Exercise goal: Please repeat each line from the one holding "Select table.content_wrap in the breadcrumb" through the final line of the data, exactly as it stands, with no pictures.

Stored items from a collection

BEGIN

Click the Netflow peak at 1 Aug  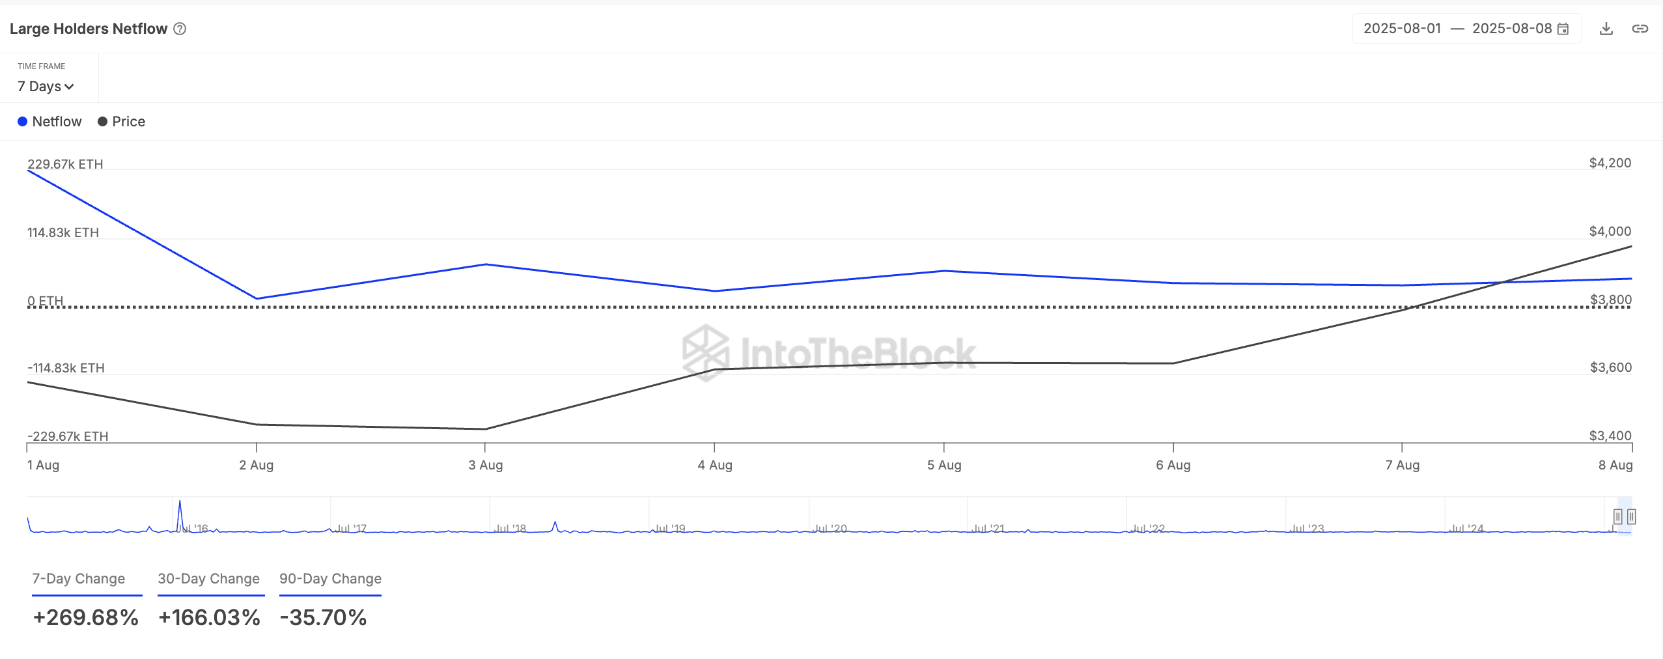click(x=28, y=171)
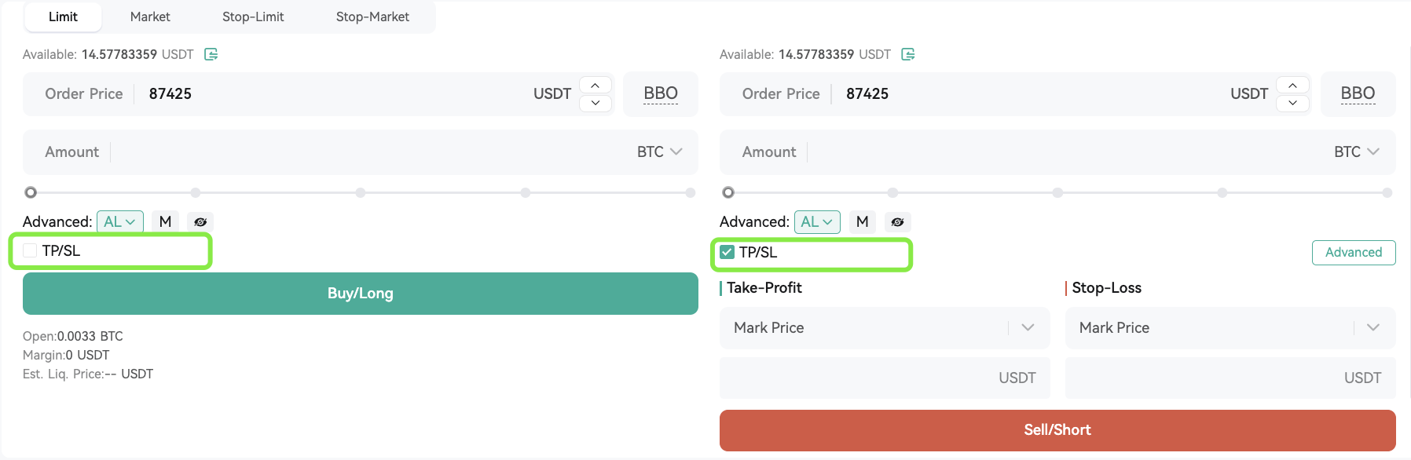Click the transfer icon beside left Available balance
The height and width of the screenshot is (460, 1411).
(x=211, y=54)
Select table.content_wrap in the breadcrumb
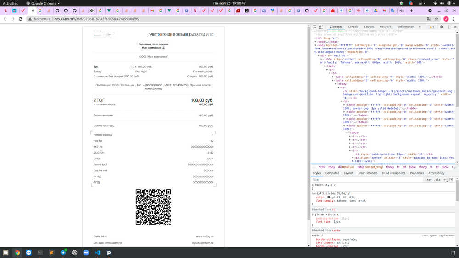Image resolution: width=459 pixels, height=258 pixels. click(370, 167)
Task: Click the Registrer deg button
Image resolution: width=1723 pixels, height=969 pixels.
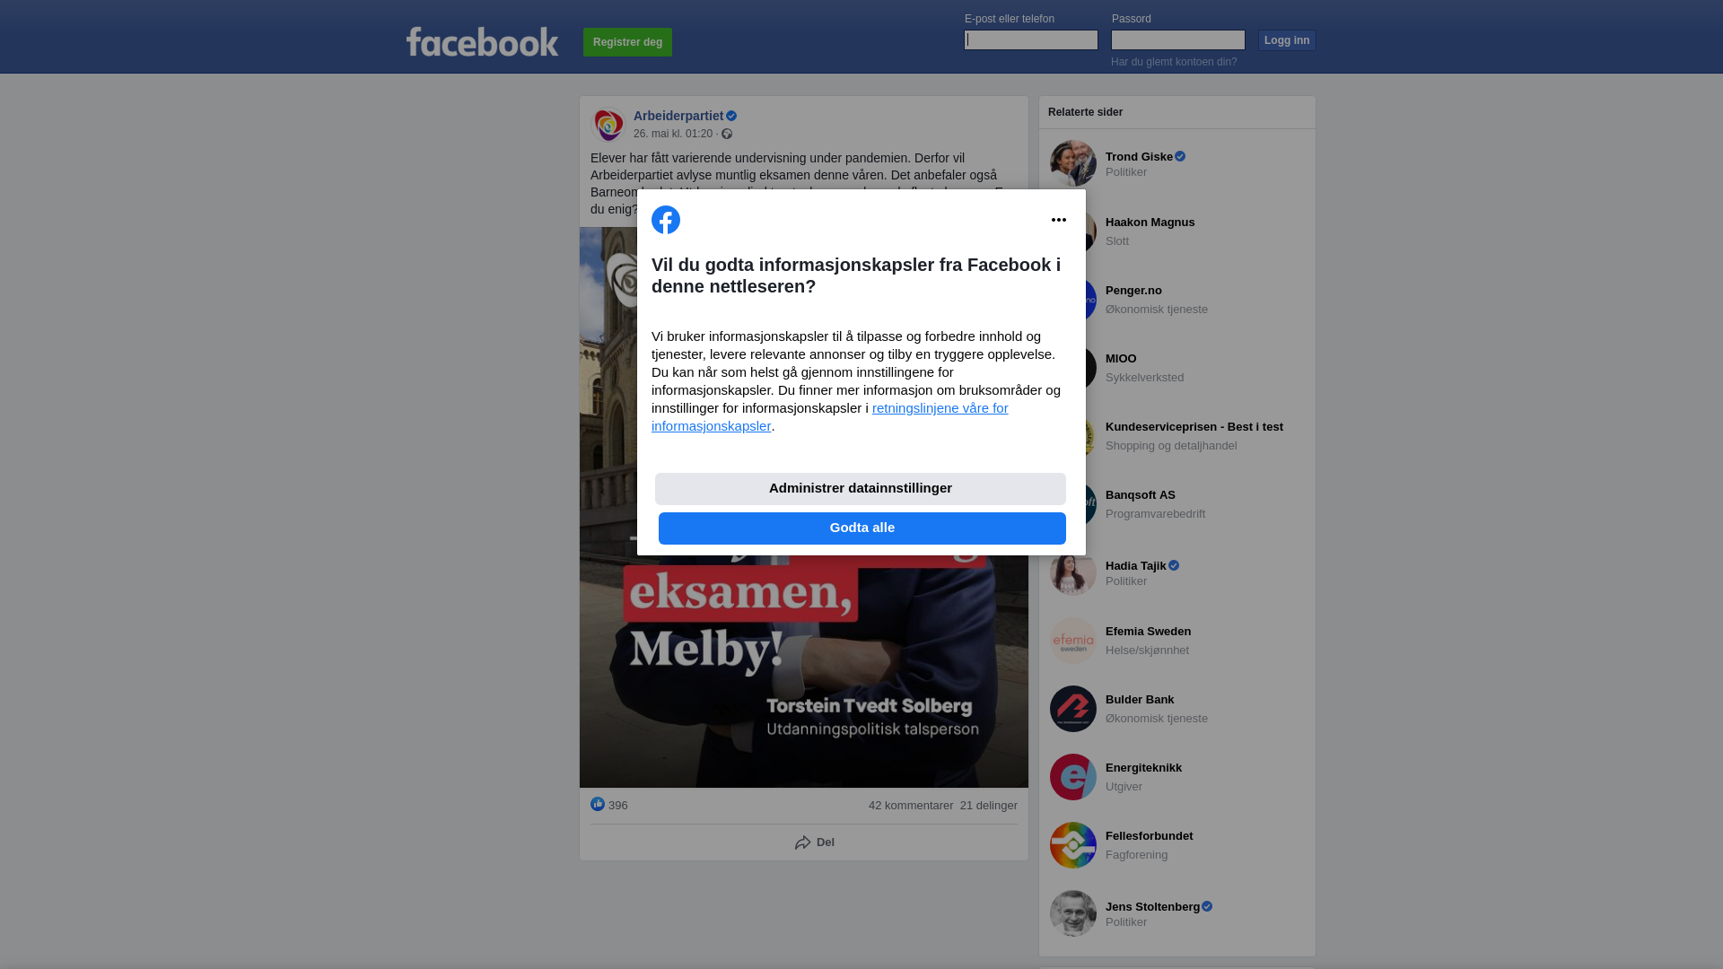Action: (x=627, y=42)
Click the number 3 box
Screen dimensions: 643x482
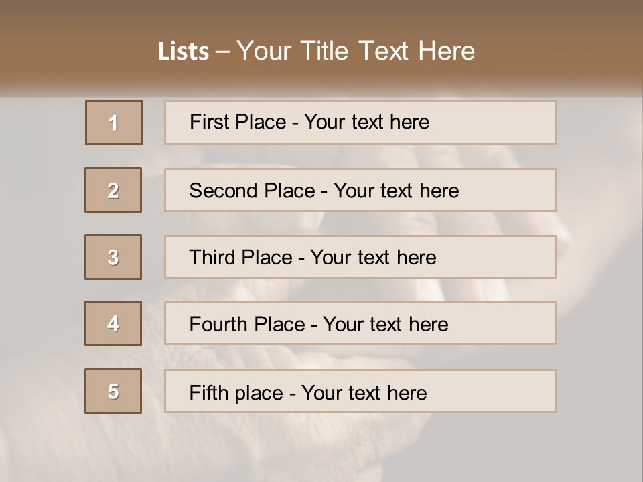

END

Response to the task:
Select table.content_wrap in the breadcrumb
Image resolution: width=459 pixels, height=258 pixels. click(370, 167)
Task: Click the Registrer deg button
Image resolution: width=1723 pixels, height=969 pixels.
Action: (x=627, y=42)
Click the number 3 box
Screen dimensions: 643x482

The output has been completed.